(EXERCISE MATERIALS):

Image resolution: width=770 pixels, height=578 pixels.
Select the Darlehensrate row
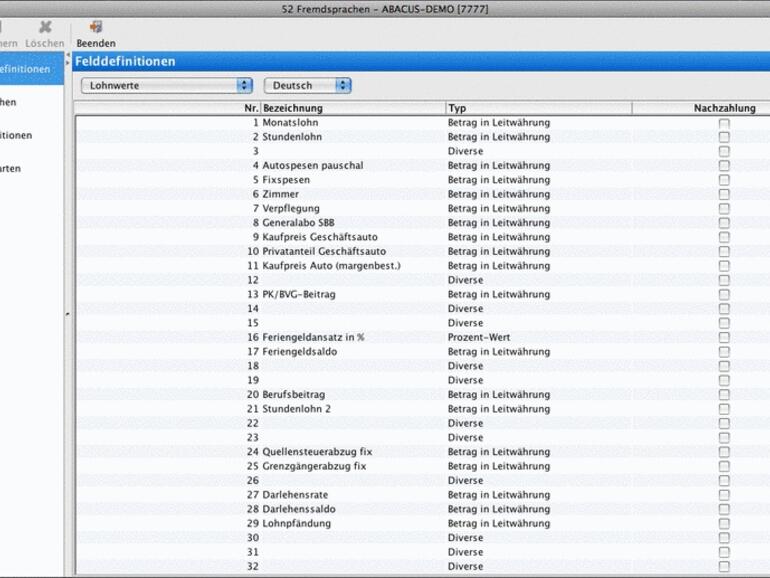(295, 495)
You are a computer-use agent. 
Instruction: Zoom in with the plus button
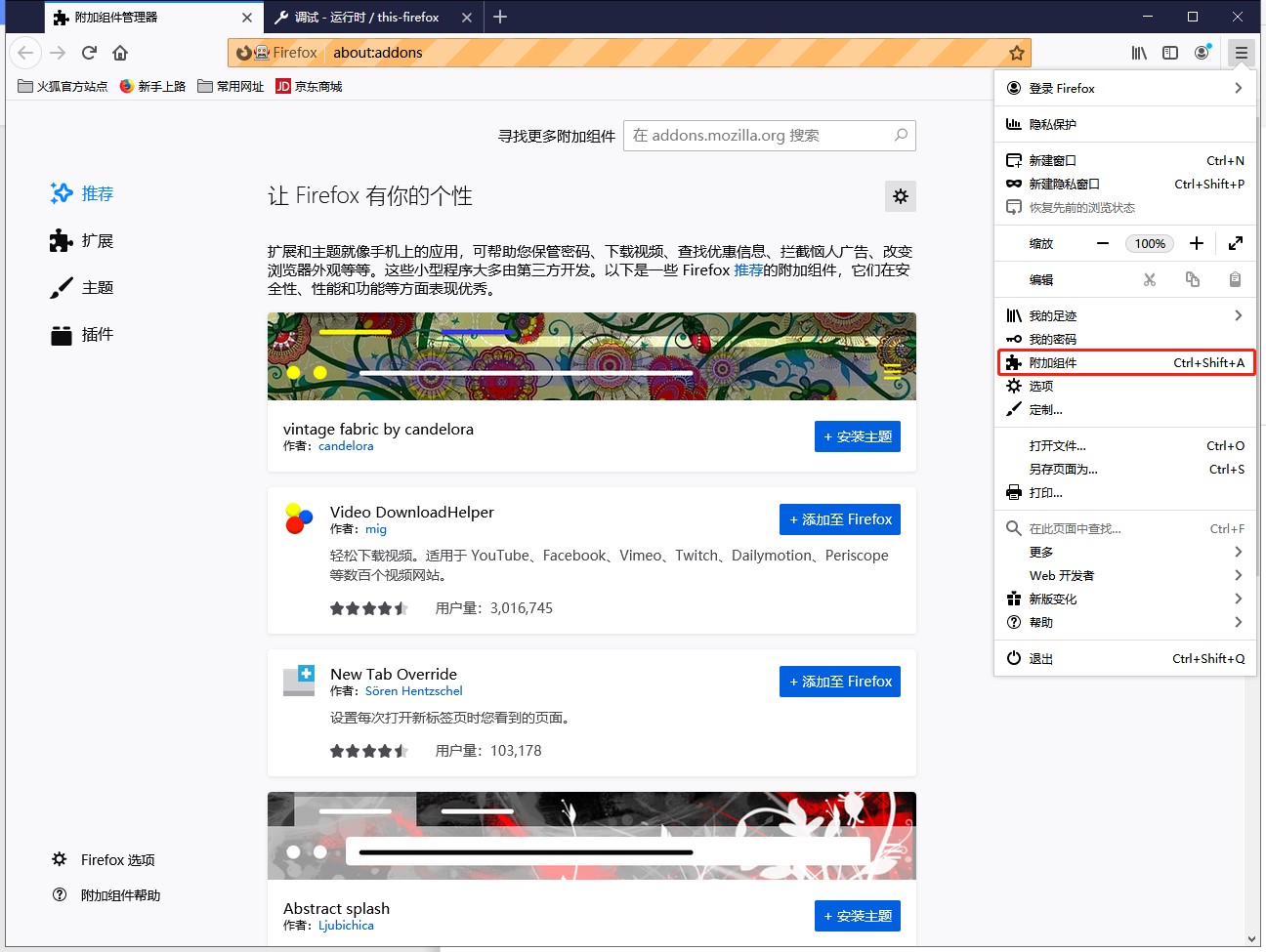(x=1197, y=243)
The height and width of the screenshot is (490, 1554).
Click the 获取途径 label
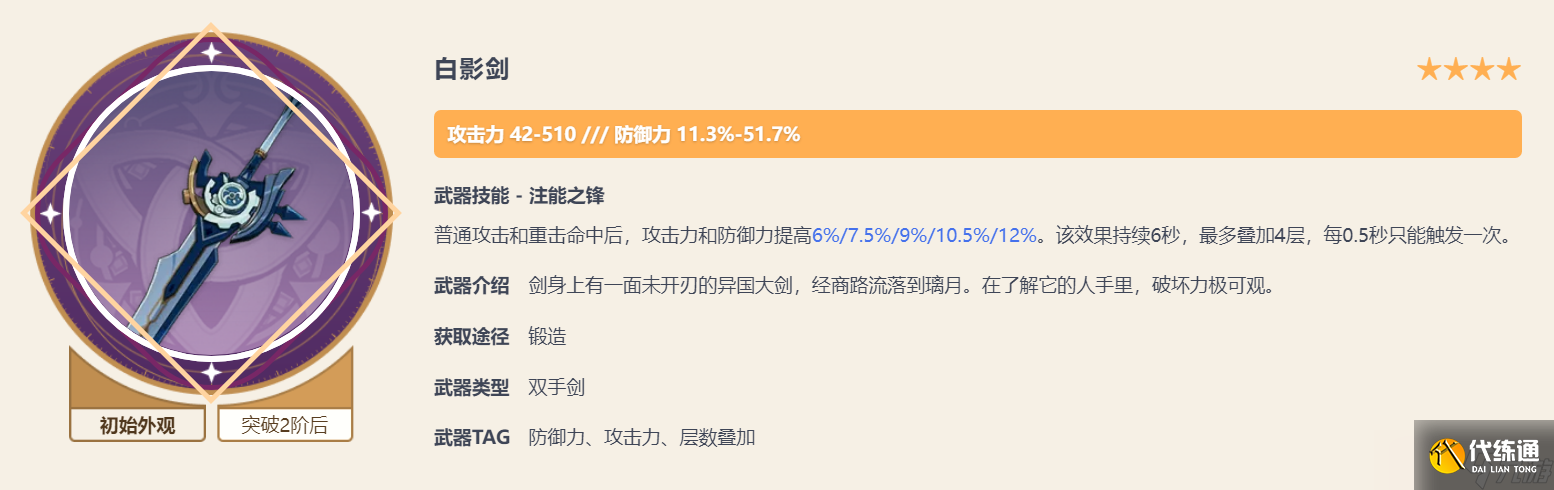[471, 337]
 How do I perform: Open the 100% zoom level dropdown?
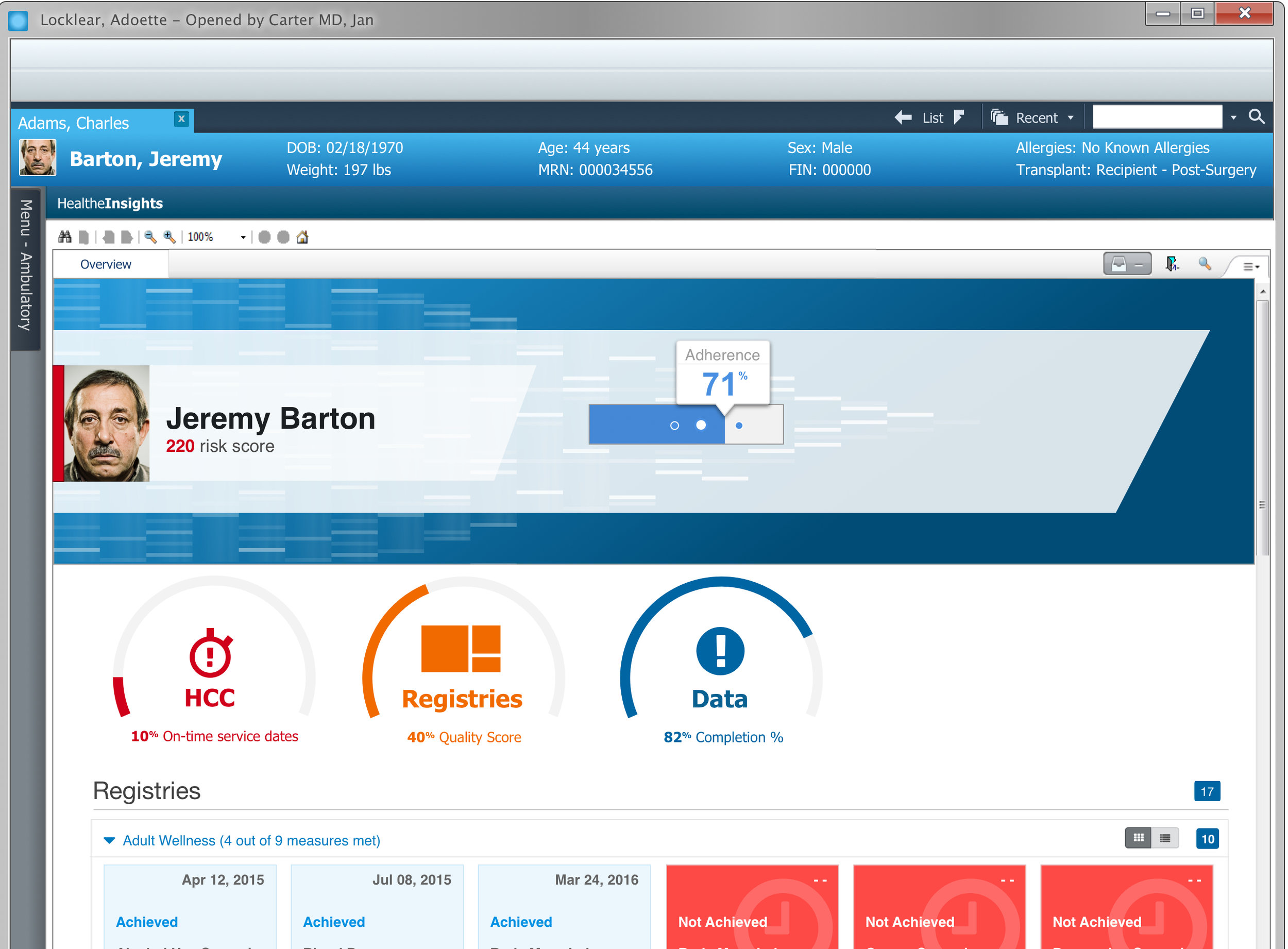243,237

(WHAT IS NEEDED): Reproduce every line of text in the entries above verbatim, and omit the pictures from your answer.

(RESULT OF THE TASK):
Image resolution: width=770 pixels, height=578 pixels.
Select the Darlehensrate row
(295, 495)
You are a computer-use agent. 
Instruction: Zoom in with the plus button
(x=1197, y=243)
The height and width of the screenshot is (490, 1554).
Click the 获取途径 label
[471, 337]
 How do I perform: Open the 100% zoom level dropdown?
243,237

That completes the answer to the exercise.